Congratulations, Madam Mayor.
The City Council appointed Councilwoman Ivy Taylor to become San Antonio’s next mayor.
She did not win a majority of the council vote, as her colleagues split 5-3 over her and Councilman Ray Lopez.
Lopez then withdrew from consideration, saying that it was important for the city to move forward.
Mayor Julián Castro then submitted his official letter of resignation, reading it aloud in council chambers.
He then congratulated Taylor for becoming the city’s new mayor. She is the first African-American woman to hold the seat.
She pledged to “work with everyone” to make San Antonio a great city. She thanked her family from traveling to San Antonio for Tuesday’s meeting and her husband and daughter for their support.
See here and here for some background. I’ve expressed some reservations about Taylor based on her vote against San Antonio’s expanded non-discrimination ordinance, but clearly she was able to overcome any reservations her fellow Council members had. She addressed the issue afterward.
When Taylor began her speech at the beginning of the process, she ran down a list of accomplishments and said she would like to serve in the interim role to continue moving Castro’s vision forward. Taylor mentioned the streetcar, balancing the city budget, working toward a resolution to police and fire health benefits, and rebuilding relationships with the lesbian, gay, bisexual and transgender community following her vote against the revised non-discrimination ordinance passed last September.
Members of the community, including those from the LGBT community, spoke at the special council meeting before votes were cast, telling the council who their interim mayor of choice is and why. From the podium, Daniel Graney told the council that he feels passionate about the new mayor embodying the core principle that everyone in the city should be treated equally and fairly.
“We need a face that is a welcoming one that embraces fairness and equality,” Graney said. “I therefore respectfully implore you to appoint an interim mayor who championed and voted for including LGBT protections in the NDO last year and is committed to furthering its implementation expansion.”
Following the council meeting, Taylor answered questions about repairing those relationships.
“I’ve always been committed to working with everyone in our community, even though we may not always agree on every issue,” said Taylor. “I’ve talked with them about some of the things they’d like to see moving forward as far as implementation and I pledged that I’d be willing to work on that.”
Other members of the LGBT community said there is a trust issue because Taylor said she would vote in favor of the NDO but then voted against it.
Q San Antonio addressed that issue as well.
Many in the LGBT community lobbied actively against Taylor because she voted against the nondiscrimination ordinance and because of remarks she made prior to her vote against the ordinance. (See related links below.) However, she did have a handful of LGBT supporters who felt she should not be denied the position because of that one vote.

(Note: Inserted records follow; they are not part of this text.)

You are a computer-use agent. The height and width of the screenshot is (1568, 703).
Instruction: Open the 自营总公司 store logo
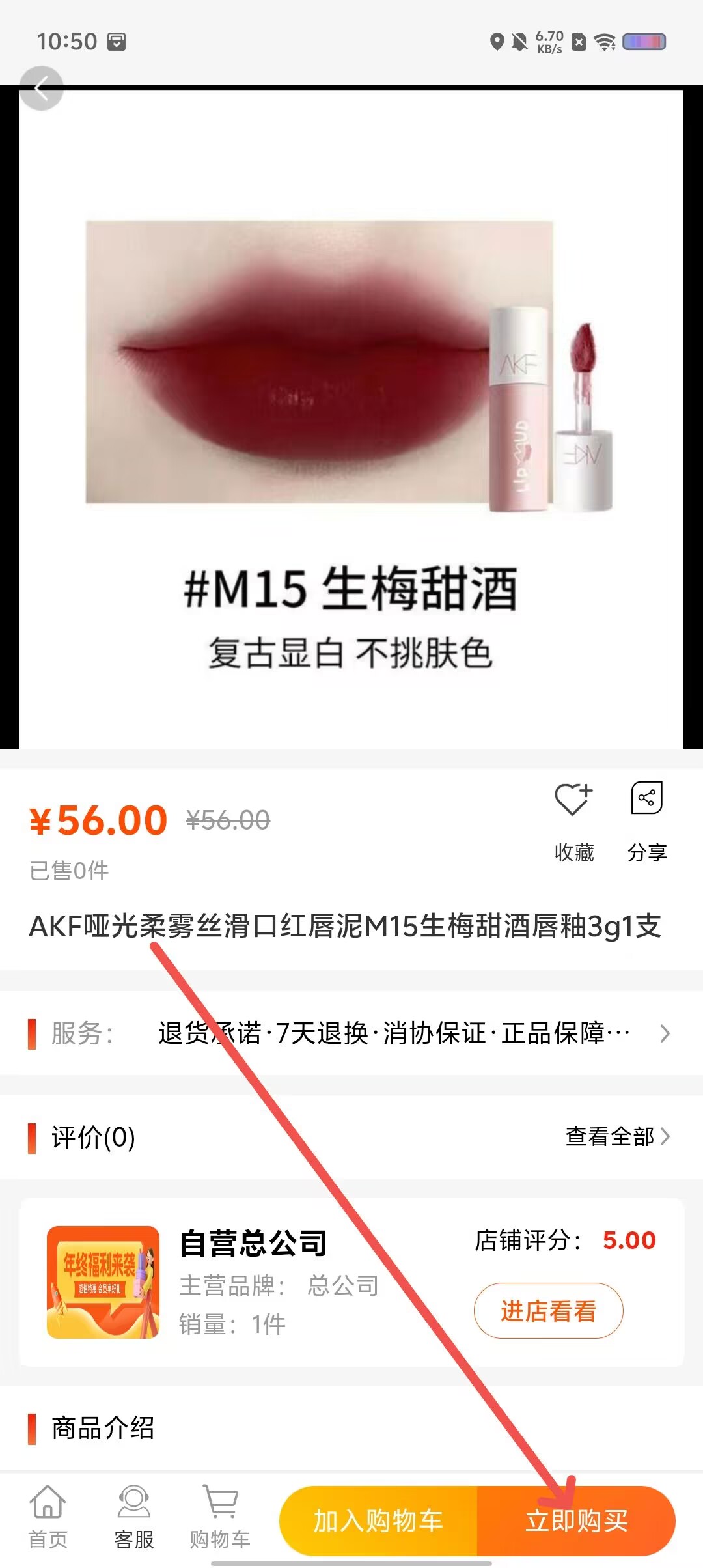pos(103,1282)
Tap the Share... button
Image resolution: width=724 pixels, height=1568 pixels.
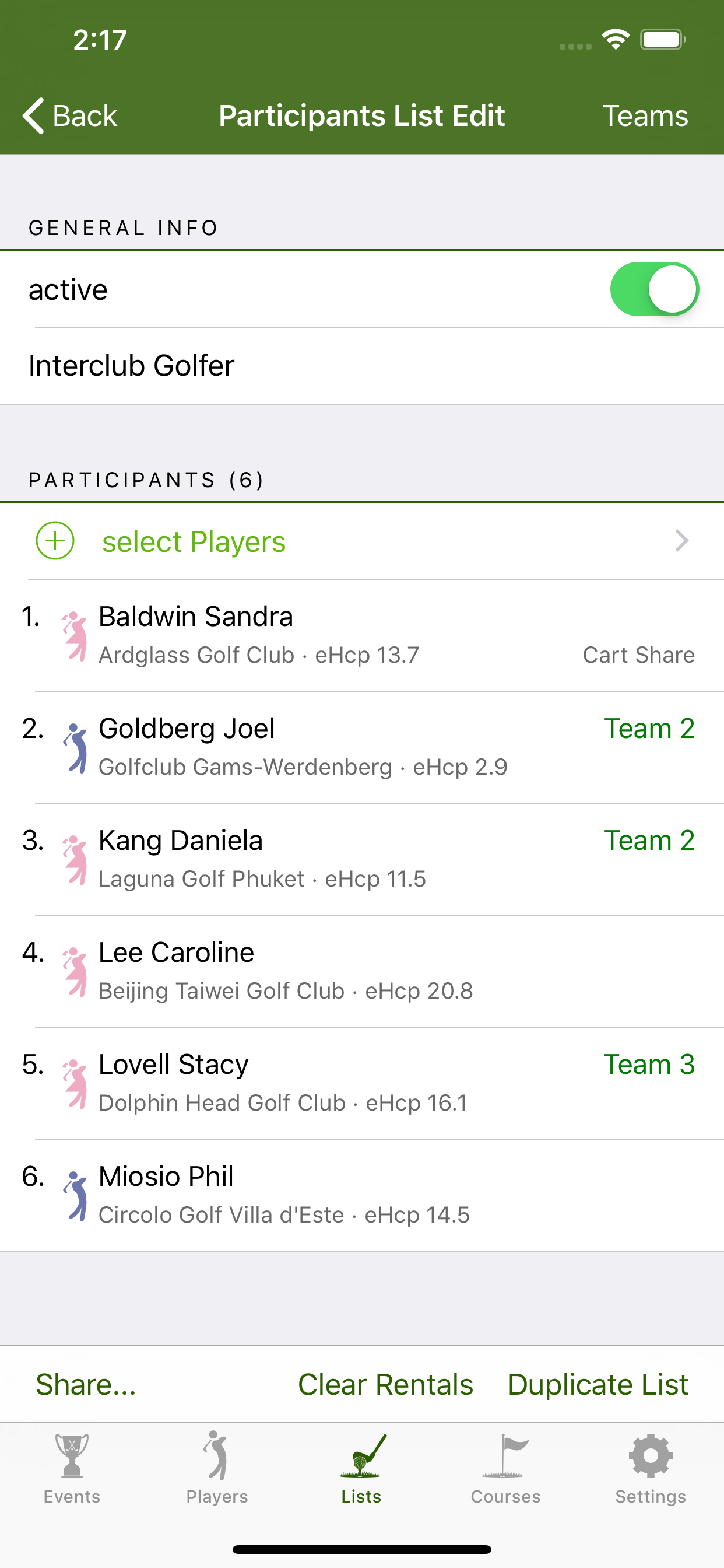(x=86, y=1383)
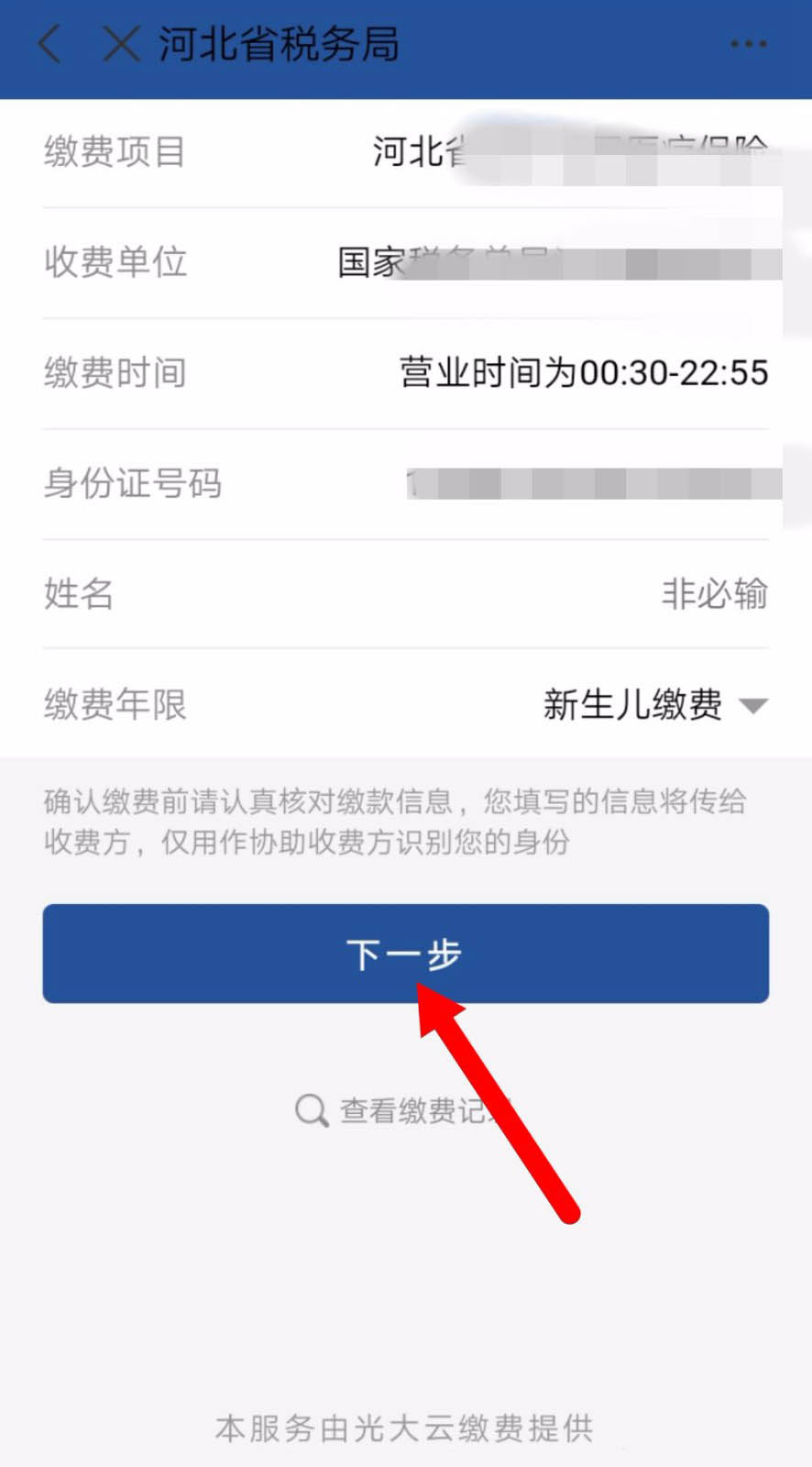Tap the 下一步 button

[405, 954]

In remarks posted on Facebook, Chad Reumann, a governor for the local chapter of the Human Rights Campaign said, “I hope we as a community can regroup and now focus on how we can work with Mayor Taylor. I had hoped for something else. Yet I know now we must try and work together.”
Local blogger Randy Bear, who supported Taylor’s appointment, posted, “So here’s my suggestion to CAUSA. Take time to work through your anger, but then start working with Mayor Ivy Taylor to get the NDO implemented. She has committed to it and you can make this a success for the community by taking her up on that commitment.”
I wish Mayor Taylor, who becomes the first African-American Mayor of San Antonio, all the best. I hope she follows through on that commitment and that her critics now will look back on her time in office as a success. Randy Bear, the Rivard Report, the SA Current, Equality Texas, and Texas Leftist have more.